Archives of Plastic Surgery 2020년 47권 3호 p.209 ~ 216
Olariu Radu, Moser Helen Laura, Lese Ioana, Sabau Dan, Georgescu Alexandru Valentin, Grobbelaar Adriaan Ockert, Constantinescu Mihai Adrian,
소속 상세정보
 ( Olariu Radu ) - Inselspital University Hospital Bern Department of Plastic and Hand Surgery
 ( Moser Helen Laura ) - Inselspital University Hospital Bern Department of Plastic and Hand Surgery
 ( Lese Ioana ) - Inselspital University Hospital Bern Department of Plastic and Hand Surgery
 ( Sabau Dan ) - Lucian Blaga University of Sibiu Victor Papilian Faculty of Medicine Emergency County Hospital Surgical Clinic
 ( Georgescu Alexandru Valentin ) - Iuliu Hatieganu University of Medicine and Pharmacy Rehabilitation Hospital Department of Plastic Surgery
 ( Grobbelaar Adriaan Ockert ) - Inselspital University Hospital Bern Department of Plastic and Hand Surgery
 ( Constantinescu Mihai Adrian ) - Inselspital University Hospital Bern Department of Plastic and Hand Surgery

Abstract


Background: Perforator flaps have led to a revolution in reconstructive surgery by reducing donor site morbidity. However, many surgeons have witnessed partial flap necrosis. Experimental methods to increase inflow have relied on adding a separate pedicle to the flap. The aim of our study was to experimentally determine whether increasing blood flow in the perforator pedicle itself could benefit flap survival.
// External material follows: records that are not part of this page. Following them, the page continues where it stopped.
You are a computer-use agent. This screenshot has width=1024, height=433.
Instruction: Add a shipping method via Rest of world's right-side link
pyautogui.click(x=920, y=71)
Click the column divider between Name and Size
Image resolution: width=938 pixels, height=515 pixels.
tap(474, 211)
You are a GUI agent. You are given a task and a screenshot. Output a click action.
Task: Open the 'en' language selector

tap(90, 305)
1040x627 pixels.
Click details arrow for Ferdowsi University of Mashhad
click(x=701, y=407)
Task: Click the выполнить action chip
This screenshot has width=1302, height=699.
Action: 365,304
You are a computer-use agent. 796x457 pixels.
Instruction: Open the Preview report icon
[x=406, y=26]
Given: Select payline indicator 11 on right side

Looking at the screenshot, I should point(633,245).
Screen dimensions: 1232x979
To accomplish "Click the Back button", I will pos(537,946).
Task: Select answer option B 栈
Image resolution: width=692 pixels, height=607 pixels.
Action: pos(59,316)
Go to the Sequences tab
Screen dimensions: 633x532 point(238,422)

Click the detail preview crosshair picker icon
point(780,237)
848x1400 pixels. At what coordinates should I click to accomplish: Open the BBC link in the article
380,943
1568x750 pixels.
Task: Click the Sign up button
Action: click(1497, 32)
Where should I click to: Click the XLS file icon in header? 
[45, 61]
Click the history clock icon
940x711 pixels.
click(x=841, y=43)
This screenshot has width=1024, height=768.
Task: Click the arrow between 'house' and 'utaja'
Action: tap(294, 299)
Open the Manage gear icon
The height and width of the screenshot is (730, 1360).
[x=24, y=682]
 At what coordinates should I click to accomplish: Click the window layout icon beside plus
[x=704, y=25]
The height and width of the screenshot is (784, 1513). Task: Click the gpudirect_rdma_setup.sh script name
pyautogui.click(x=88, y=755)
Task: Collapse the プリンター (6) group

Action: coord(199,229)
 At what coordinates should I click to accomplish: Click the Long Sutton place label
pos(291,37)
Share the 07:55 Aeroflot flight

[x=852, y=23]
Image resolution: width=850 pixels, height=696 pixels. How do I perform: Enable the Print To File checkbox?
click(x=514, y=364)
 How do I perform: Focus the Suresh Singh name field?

Methods: In 30 male Lewis rats, an extended posterior thigh perforator flap was elevated and the pedicle was dissected to its origin from the femoral vessels. The rats were assigned to three groups: control (group I), acute inflow (group II) and arterial preconditioning (group III) depending on the timing of ligation of the femoral artery distal to the site of pedicle emergence. Digital planimetry was performed on postoperative day (POD) 7 and all flaps were monitored using laser Doppler flowmetry perioperatively and postoperatively in three regions (P1-proximal flap, P2-middle of the flap, P3-distal flap).

Results: Digital planimetry showed the highest area of survival in group II (78.12%±8.38%), followed by groups III and I. The laser Doppler results showed statistically significant higher values in group II on POD 7 for P2 and P3. At P3, only group II recorded an increase in the flow on POD 7 in comparison to POD 1.

Conclusions: Optimization of arterial inflow, regardless if performed acutely or as preconditioning, led to increased flap survival in a rat perforator flap model.